*Text excerpt*:
◇ ◇ ◇ ◇ ◇

From mboxrd@z Thu Jan  1 00:00:00 1970
From: Jeff King <peff@peff.net>
Subject: Re: Lockless Refs?  (Was [PATCH] refs: do not use cached refs in
 repack_without_ref)
Date: Sat, 29 Dec 2012 03:10:21 -0500
Message-ID: <20121229081021.GC15408@sigill.intra.peff.net>
References: <20121221080449.GA21741@sigill.intra.peff.net>
 <50DAB447.8000101@alum.mit.edu>
 <201212271611.52203.mfick@codeaurora.org>
Mime-Version: 1.0
Content-Type: text/plain; charset=utf-8
Cc: Michael Haggerty <mhagger@alum.mit.edu>, git@vger.kernel.org,
	Junio C Hamano <gitster@pobox.com>
To: Martin Fick <mfick@codeaurora.org>
X-From: git-owner@vger.kernel.org Sat Dec 29 09:10:48 2012
Return-path: <git-owner@vger.kernel.org>
Envelope-to: gcvg-git-2@plane.gmane.org
Received: from vger.kernel.org ([209.132.180.67])
	by plane.gmane.org with esmtp (Exim 4.69)
	(envelope-from <git-owner@vger.kernel.org>)

◇ ◇ ◇ ◇ ◇

*What you should do*:
Rewrite the mailing-list header, starting at "From mboxrd@z Thu" and ending at "repack_without_ref)", so that "Jeff King" becomes "J. King". The lines that follow this header play no part in what is asked here.

*Data provided*:
◇ ◇ ◇ ◇ ◇

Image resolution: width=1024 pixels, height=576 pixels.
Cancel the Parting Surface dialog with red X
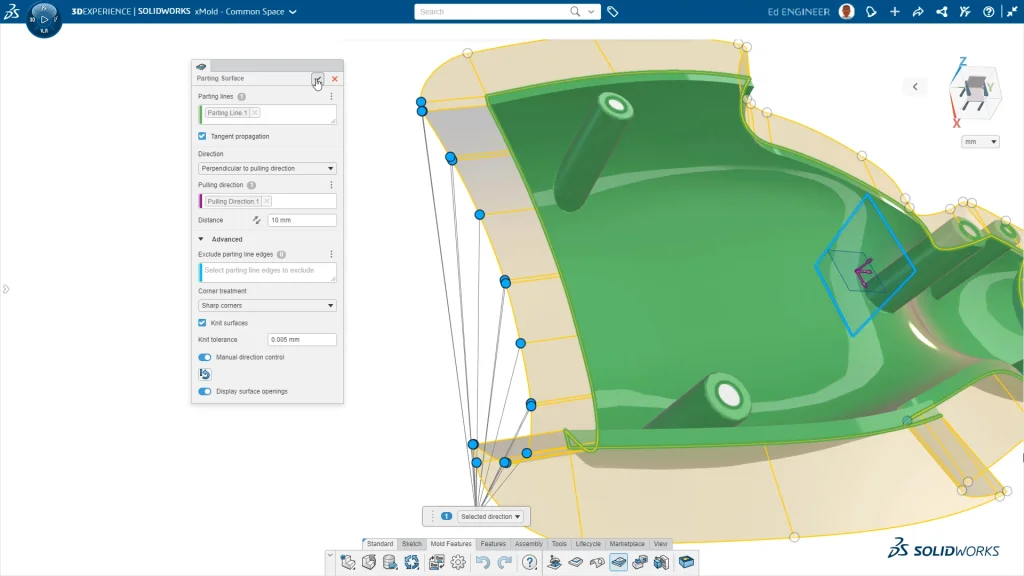pyautogui.click(x=335, y=78)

◇ ◇ ◇ ◇ ◇

*The completed task*:
From mboxrd@z Thu Jan  1 00:00:00 1970
From: J. King <peff@peff.net>
Subject: Re: Lockless Refs?  (Was [PATCH] refs: do not use cached refs in
 repack_without_ref)